I need to get all the users who used the same cell for 5 hours of the time interval(access_time_5) from access time. This code perfectly fine with impala. But not works in Hive.

Gives an error

"Error while compiling statement: FAILED: SemanticException [Error 10249]: line 23:25 Unsupported SubQuery Expression"

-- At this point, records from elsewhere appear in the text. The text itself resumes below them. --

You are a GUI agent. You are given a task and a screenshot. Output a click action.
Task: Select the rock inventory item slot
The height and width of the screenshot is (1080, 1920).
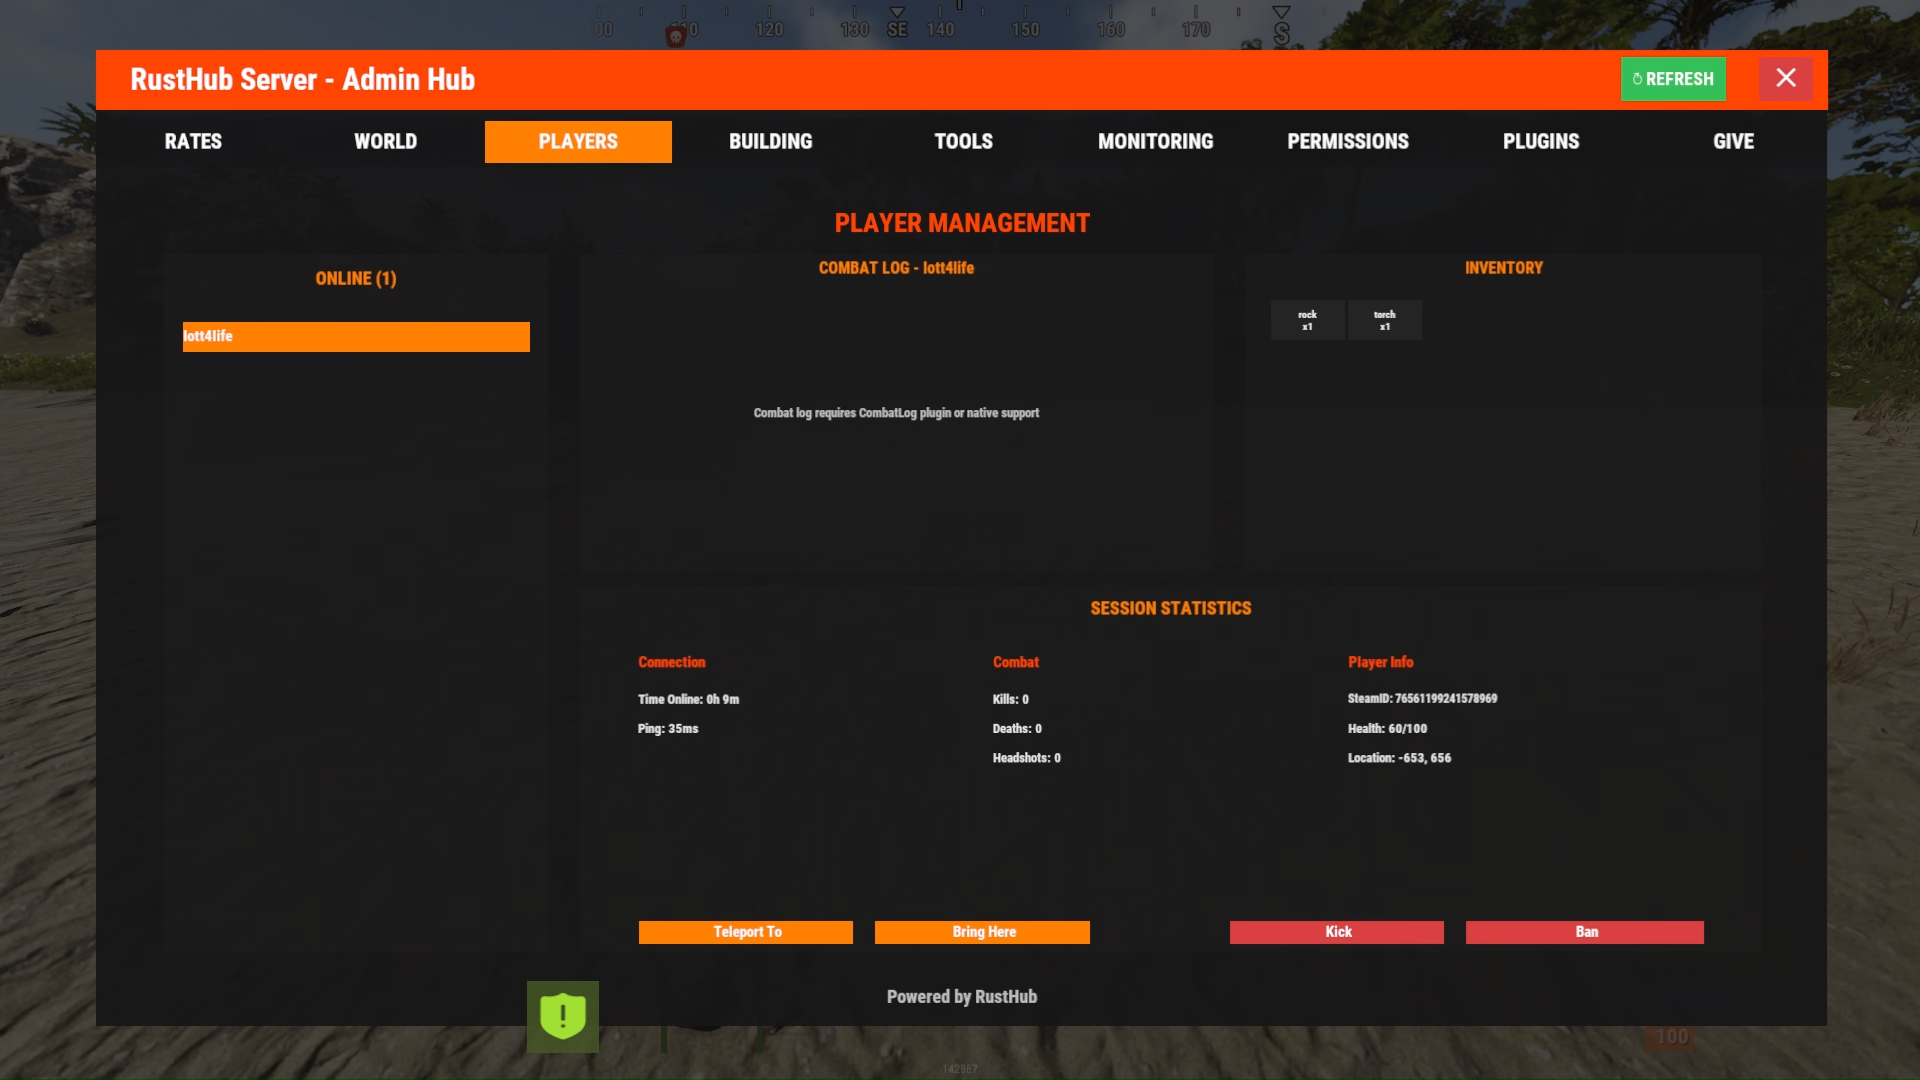(x=1307, y=320)
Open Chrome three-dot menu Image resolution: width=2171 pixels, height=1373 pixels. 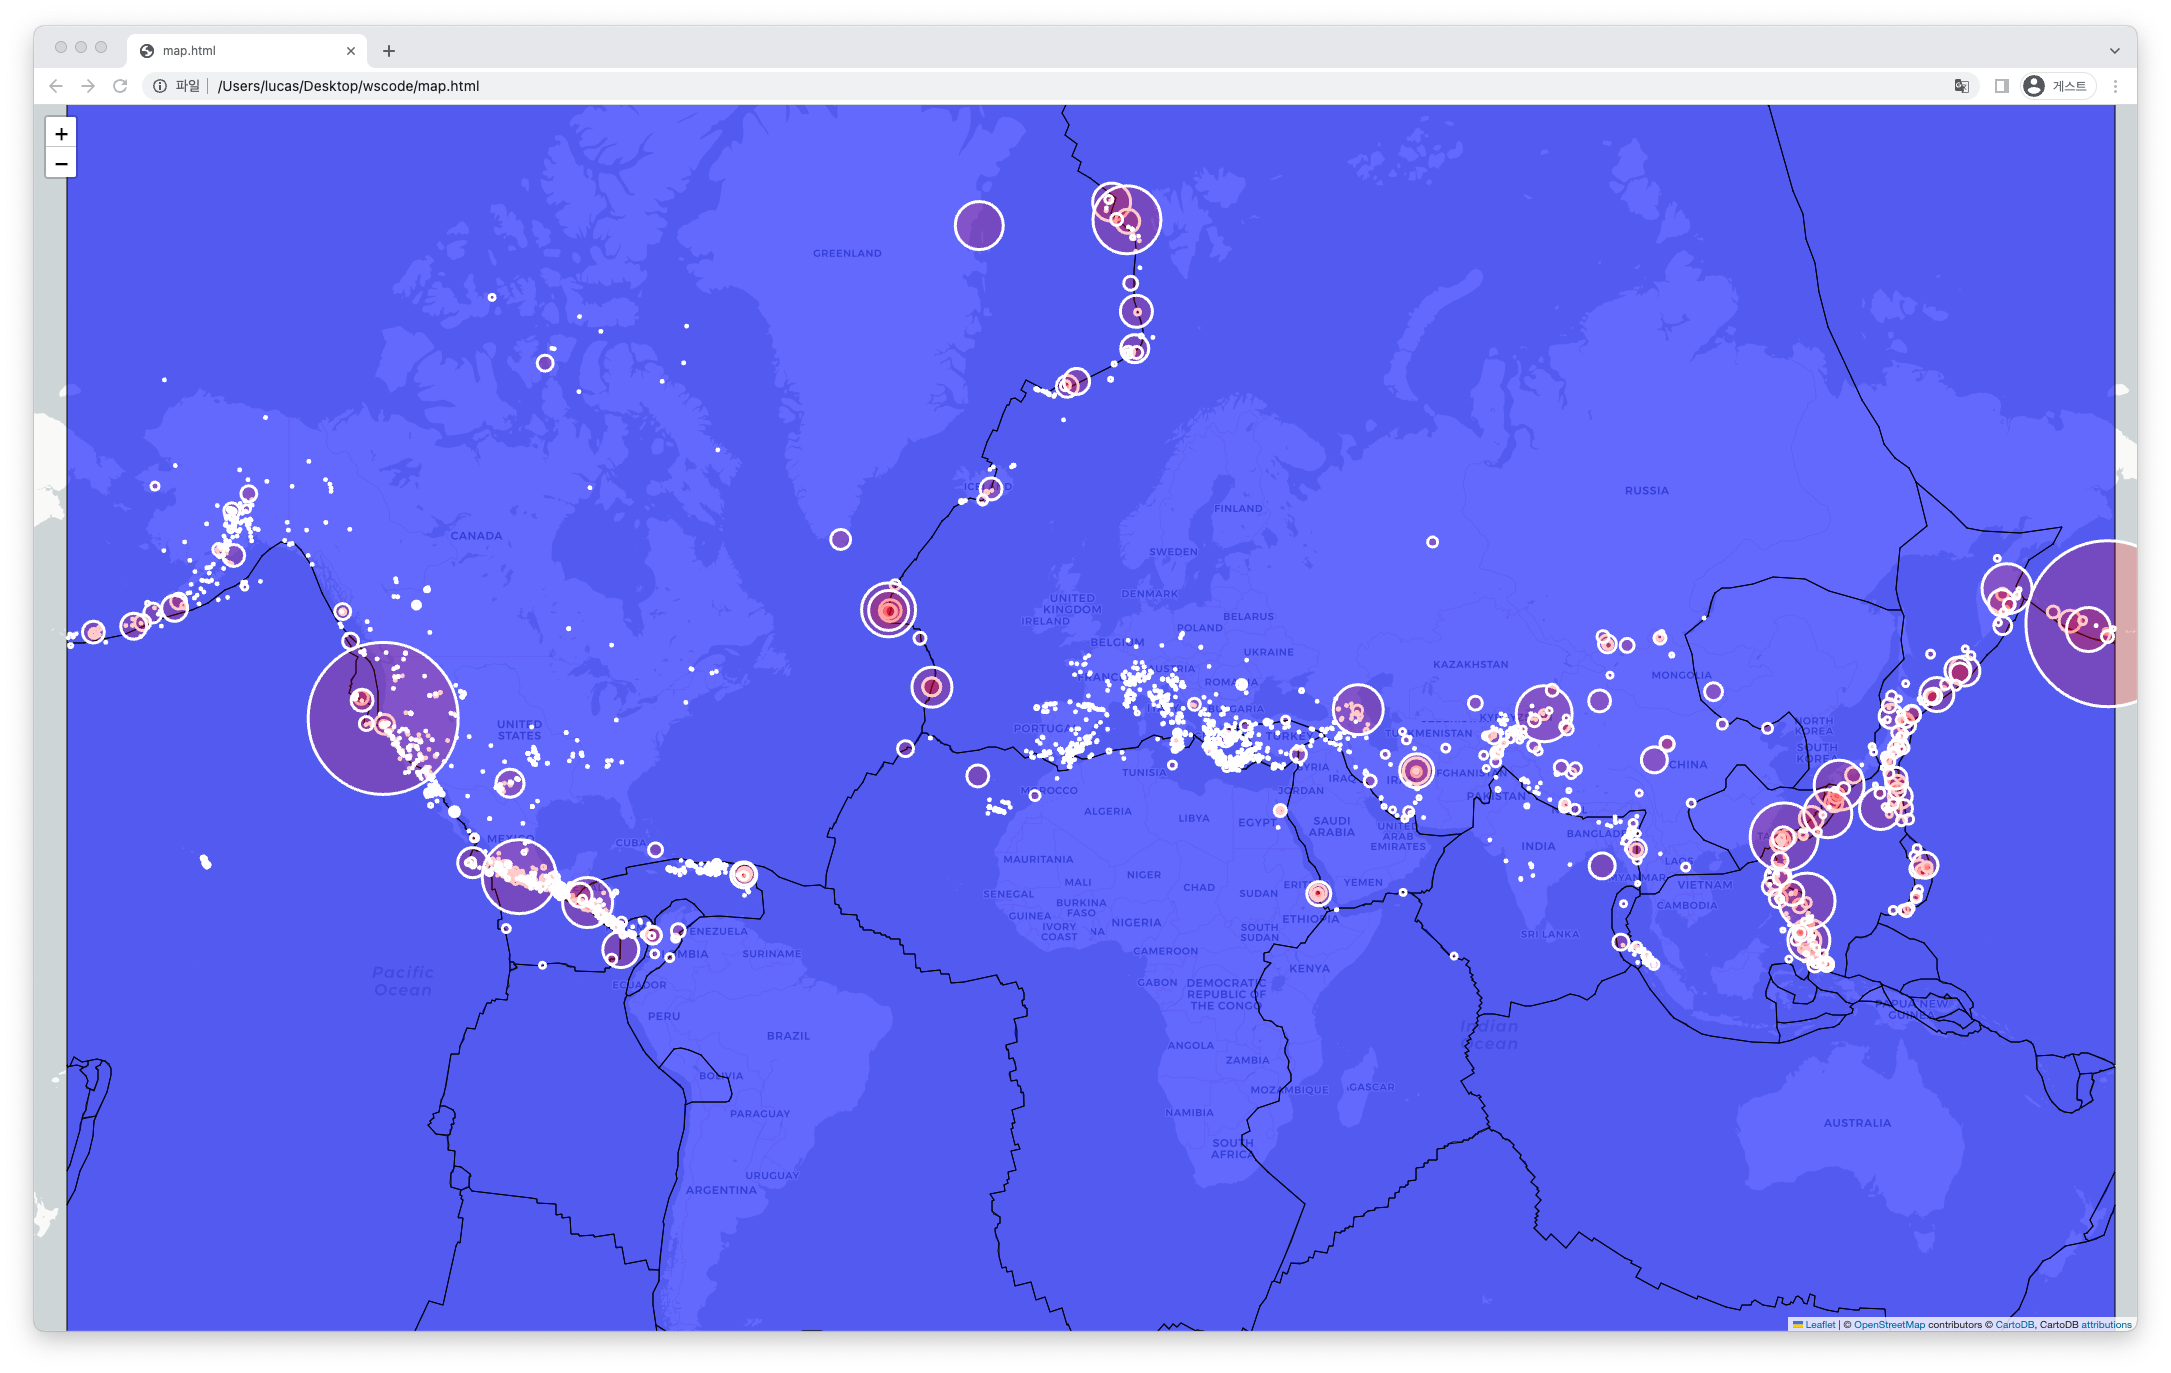[2115, 86]
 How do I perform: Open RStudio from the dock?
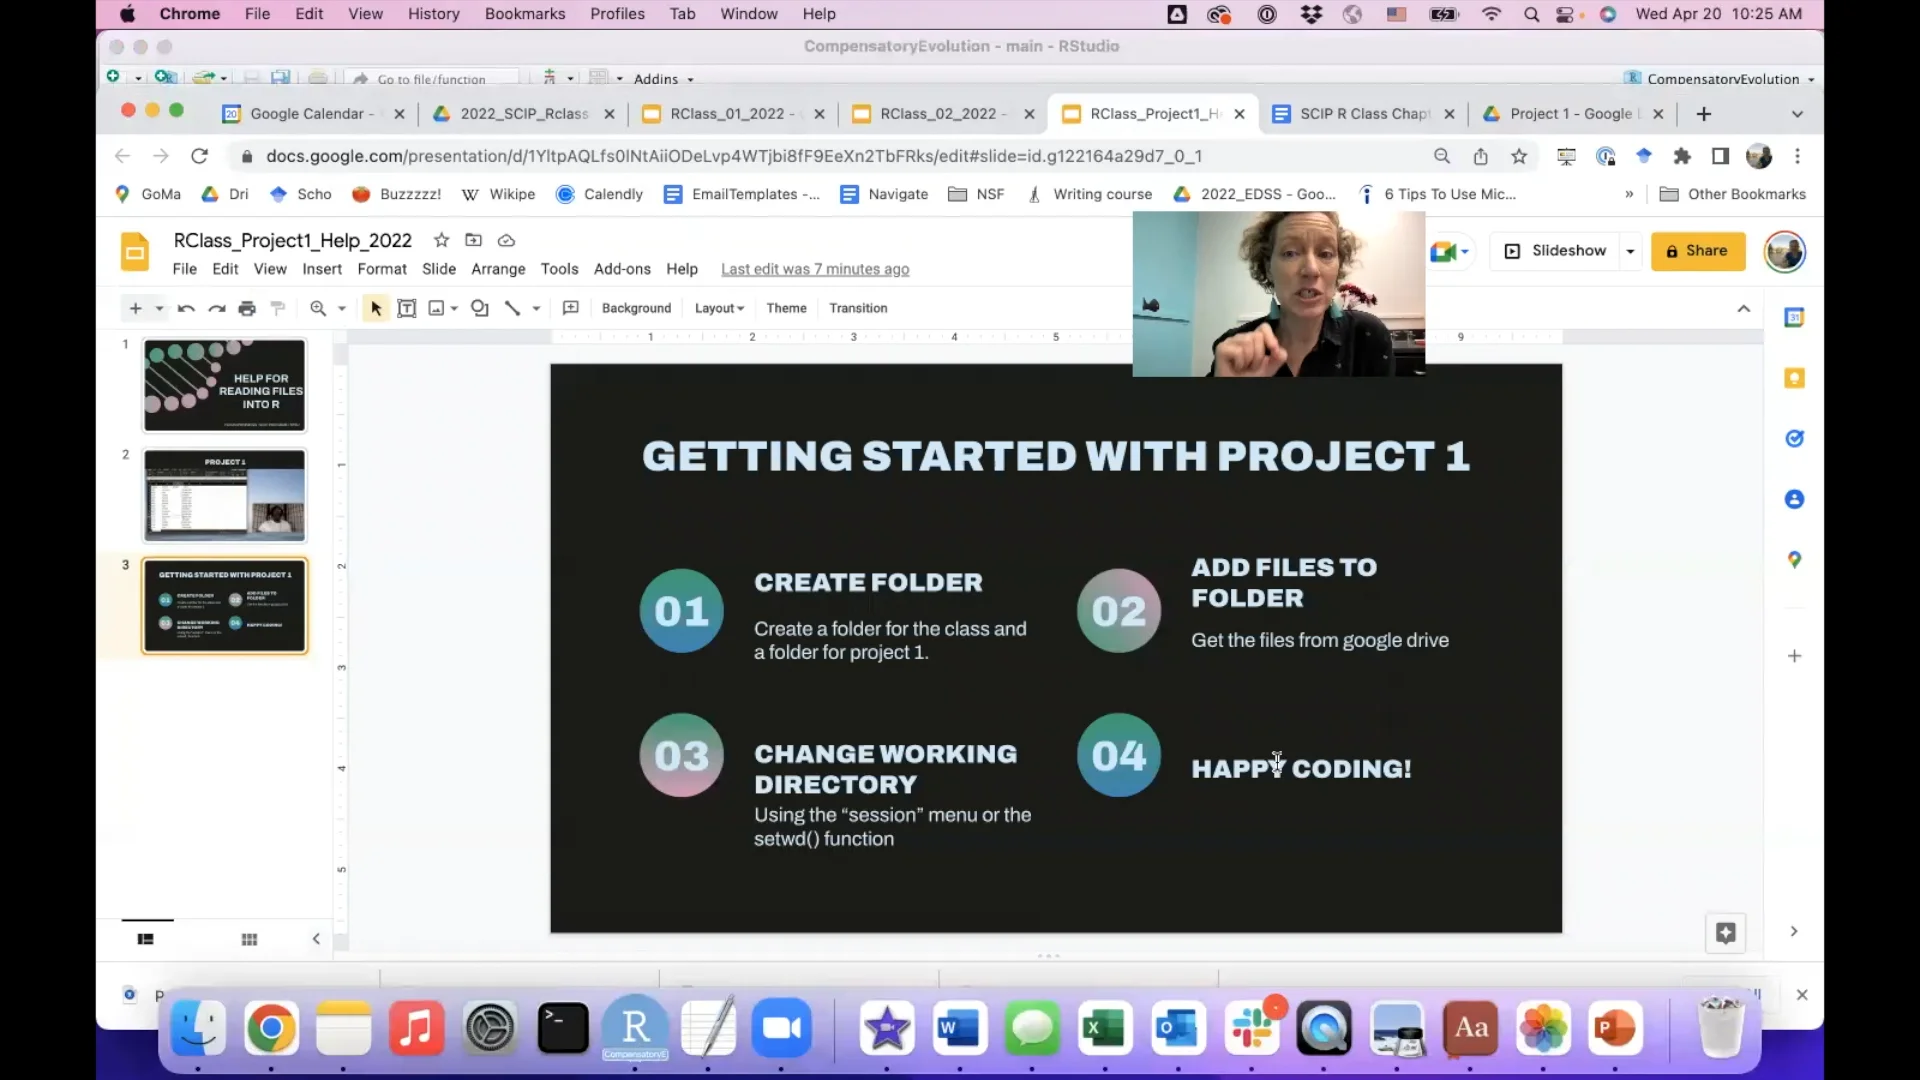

I looked at a similar question related to this error. Can't figure out the solution. Any help would be highly appreciated!

2
Hi @mck. I tried this method. But it not worked! - S.Abeyrathne
correlated BETWEEN is not supported in Hive. - leftjoin
Hi @leftjoin! Any solution for getting rid of this issue? - S.Abeyrathne
Could you post some data example? - leftjoin

2 Answers

0
votes

Correlated BETWEEN is not supported in Hive as well as non-equi joins. Try to rewrite using LEFT JOIN, count rows with your condition and filter:

select mobile_no from
(
SELECT t1.mobile_no, 
       sum(case when t1.cell != t2.cell
                 and t2.access_time between t1.access_time and t1.access_time_5
               then 1 else 0
           end) as cnt_exclude
  FROM db.temp t1
       LEFT JOIN db.temp t2 on t1.mobile_no = t2.mobile_no
 GROUP BY t1.mobile_no
)s
where cnt_exclude=0

The problem with such solution is that LEFT JOIN may produce huge duplication and it will affect performance, though it may work if the data is not too big.

0
votes

It seems to me that window functions would be better for both databases. Let me assume that access_time is a Unix time (i.e. measured in seconds). You can easily convert the value to such a time:

SELECT t1.mobile_no
FROM (SELECT t1.*,
             MIN(t1.cell) OVER (PARTITION BY mobile_no
                                ORDER BY access_time
                                RANGE BETWEEN 17999 preceding AND CURRENT ROW
                               ) as min_cell,
             MAX(t1.cell) OVER (PARTITION BY mobile_no
                                ORDER BY access_time
                                RANGE BETWEEN 17999 preceding AND CURRENT ROW
                               ) as max_cell
      FROM db.temp t1
     ) t1
WHERE min_cell = max_cell;